THE REQUEST: Copy the lines of the material below verbatim, starting with its first line and going on through the line that contains "Kontakt (167, 963)", with both of those lines included.

(Data items)

- - - -

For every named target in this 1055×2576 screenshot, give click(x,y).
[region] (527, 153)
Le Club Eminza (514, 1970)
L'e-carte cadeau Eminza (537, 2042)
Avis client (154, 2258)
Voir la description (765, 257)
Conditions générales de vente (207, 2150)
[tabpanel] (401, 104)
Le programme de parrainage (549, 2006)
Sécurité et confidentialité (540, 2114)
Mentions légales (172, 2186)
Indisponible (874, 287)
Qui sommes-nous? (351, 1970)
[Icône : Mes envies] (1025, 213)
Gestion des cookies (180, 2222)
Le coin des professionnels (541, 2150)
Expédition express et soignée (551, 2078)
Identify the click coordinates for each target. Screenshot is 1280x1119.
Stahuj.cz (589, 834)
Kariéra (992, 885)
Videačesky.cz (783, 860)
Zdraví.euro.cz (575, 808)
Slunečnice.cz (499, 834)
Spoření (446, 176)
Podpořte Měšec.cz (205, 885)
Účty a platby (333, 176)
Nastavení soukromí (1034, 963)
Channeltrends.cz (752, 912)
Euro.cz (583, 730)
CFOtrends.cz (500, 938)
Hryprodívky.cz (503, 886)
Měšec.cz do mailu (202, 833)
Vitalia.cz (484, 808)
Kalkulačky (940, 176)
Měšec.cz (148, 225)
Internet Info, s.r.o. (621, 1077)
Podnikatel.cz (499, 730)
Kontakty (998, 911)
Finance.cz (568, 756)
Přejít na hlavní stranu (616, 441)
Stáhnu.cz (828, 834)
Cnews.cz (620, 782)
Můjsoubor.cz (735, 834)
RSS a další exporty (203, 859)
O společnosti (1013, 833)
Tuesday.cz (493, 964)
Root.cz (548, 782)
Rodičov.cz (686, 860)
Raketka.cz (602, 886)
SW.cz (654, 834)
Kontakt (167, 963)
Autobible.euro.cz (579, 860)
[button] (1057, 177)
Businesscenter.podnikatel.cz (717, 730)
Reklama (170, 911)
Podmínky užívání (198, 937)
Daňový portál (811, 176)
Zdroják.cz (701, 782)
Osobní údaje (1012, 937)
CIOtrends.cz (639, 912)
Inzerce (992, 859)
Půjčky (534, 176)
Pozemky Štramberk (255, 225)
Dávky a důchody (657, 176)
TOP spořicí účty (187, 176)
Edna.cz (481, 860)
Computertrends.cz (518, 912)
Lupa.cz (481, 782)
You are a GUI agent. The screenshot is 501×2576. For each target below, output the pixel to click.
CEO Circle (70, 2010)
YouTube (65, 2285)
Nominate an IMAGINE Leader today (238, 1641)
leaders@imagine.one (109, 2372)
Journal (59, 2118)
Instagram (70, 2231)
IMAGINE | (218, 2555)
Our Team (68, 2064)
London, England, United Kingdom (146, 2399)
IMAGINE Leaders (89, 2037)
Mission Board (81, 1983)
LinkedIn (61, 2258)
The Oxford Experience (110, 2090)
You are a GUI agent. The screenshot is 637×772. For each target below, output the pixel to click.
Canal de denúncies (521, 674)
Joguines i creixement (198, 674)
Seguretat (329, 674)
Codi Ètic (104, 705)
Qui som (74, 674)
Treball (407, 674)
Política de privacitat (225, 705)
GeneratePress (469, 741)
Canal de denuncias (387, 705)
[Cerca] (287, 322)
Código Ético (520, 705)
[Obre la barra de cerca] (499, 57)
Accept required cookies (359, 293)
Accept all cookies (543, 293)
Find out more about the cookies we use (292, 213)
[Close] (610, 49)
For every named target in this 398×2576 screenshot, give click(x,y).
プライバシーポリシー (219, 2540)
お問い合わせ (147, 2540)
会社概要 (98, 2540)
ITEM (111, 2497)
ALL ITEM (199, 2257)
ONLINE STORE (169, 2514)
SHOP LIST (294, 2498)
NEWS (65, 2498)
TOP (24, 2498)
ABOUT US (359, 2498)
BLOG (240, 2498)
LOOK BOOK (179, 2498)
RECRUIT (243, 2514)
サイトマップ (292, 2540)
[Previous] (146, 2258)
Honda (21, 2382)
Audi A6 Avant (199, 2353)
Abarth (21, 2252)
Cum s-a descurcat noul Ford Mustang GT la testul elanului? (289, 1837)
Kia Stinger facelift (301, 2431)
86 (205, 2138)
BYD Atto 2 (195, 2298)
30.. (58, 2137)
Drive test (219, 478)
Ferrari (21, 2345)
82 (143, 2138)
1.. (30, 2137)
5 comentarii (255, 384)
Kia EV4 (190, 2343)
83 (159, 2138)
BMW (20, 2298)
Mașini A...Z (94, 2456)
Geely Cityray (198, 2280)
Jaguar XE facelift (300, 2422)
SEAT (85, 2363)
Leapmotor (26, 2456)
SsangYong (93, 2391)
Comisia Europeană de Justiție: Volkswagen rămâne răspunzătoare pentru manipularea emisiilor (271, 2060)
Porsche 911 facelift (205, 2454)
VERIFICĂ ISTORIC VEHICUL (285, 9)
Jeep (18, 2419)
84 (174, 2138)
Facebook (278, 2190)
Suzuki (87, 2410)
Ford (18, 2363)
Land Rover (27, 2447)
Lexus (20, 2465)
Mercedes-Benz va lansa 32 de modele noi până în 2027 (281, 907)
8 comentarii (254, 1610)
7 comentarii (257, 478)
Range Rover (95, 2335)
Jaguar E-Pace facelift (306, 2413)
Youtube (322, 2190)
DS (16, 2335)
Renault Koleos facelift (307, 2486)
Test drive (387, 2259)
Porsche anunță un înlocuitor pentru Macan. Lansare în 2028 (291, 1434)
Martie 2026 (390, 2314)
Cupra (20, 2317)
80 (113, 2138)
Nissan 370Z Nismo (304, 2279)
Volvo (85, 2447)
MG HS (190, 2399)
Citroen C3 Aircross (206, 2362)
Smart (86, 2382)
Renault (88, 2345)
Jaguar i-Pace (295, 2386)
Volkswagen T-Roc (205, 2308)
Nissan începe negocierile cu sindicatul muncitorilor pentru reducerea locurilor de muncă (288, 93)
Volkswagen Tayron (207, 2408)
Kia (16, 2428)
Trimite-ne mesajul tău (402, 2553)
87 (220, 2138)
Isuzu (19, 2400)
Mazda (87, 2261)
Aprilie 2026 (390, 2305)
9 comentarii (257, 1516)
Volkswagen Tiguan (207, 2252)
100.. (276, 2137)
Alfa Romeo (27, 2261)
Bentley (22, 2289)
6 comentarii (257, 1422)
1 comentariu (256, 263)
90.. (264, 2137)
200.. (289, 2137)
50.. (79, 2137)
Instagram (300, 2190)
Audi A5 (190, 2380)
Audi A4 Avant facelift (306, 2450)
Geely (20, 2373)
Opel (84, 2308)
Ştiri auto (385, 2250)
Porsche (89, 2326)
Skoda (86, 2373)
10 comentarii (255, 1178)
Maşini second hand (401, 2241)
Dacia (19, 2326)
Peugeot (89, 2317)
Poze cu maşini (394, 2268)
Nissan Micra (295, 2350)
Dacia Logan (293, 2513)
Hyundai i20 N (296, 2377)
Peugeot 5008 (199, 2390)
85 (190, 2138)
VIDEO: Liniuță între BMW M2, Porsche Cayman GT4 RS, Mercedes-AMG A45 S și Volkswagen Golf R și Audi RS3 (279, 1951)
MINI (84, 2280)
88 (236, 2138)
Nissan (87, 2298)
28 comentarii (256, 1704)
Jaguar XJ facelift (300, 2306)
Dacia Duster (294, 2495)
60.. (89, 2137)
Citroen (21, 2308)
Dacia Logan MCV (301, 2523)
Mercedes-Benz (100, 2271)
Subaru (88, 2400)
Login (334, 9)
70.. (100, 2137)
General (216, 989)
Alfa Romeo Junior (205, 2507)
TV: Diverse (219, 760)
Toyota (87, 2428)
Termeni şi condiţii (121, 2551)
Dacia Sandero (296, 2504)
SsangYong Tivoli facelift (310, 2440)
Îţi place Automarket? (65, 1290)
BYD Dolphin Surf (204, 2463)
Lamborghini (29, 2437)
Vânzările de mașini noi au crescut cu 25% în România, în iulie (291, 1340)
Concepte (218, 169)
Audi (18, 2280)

- - - -

RESPONSE TO THE TASK:
For every named target in this 1055×2576 screenshot, give click(x,y).
[region] (527, 153)
Le Club Eminza (514, 1970)
L'e-carte cadeau Eminza (537, 2042)
Avis client (154, 2258)
Voir la description (765, 257)
Conditions générales de vente (207, 2150)
[tabpanel] (401, 104)
Le programme de parrainage (549, 2006)
Sécurité et confidentialité (540, 2114)
Mentions légales (172, 2186)
Indisponible (874, 287)
Qui sommes-nous? (351, 1970)
[Icône : Mes envies] (1025, 213)
Gestion des cookies (180, 2222)
Le coin des professionnels (541, 2150)
Expédition express et soignée (551, 2078)
Identify the click coordinates for each target. Screenshot is 1280x1119.
Stahuj.cz (589, 834)
Kariéra (992, 885)
Videačesky.cz (783, 860)
Zdraví.euro.cz (575, 808)
Slunečnice.cz (499, 834)
Spoření (446, 176)
Podpořte Měšec.cz (205, 885)
Účty a platby (333, 176)
Nastavení soukromí (1034, 963)
Channeltrends.cz (752, 912)
Euro.cz (583, 730)
CFOtrends.cz (500, 938)
Hryprodívky.cz (503, 886)
Měšec.cz do mailu (202, 833)
Vitalia.cz (484, 808)
Kalkulačky (940, 176)
Měšec.cz (148, 225)
Internet Info, s.r.o. (621, 1077)
Podnikatel.cz (499, 730)
Kontakty (998, 911)
Finance.cz (568, 756)
Přejít na hlavní stranu (616, 441)
Stáhnu.cz (828, 834)
Cnews.cz (620, 782)
Můjsoubor.cz (735, 834)
RSS a další exporty (203, 859)
O společnosti (1013, 833)
Tuesday.cz (493, 964)
Root.cz (548, 782)
Rodičov.cz (686, 860)
Raketka.cz (602, 886)
SW.cz (654, 834)
Kontakt (167, 963)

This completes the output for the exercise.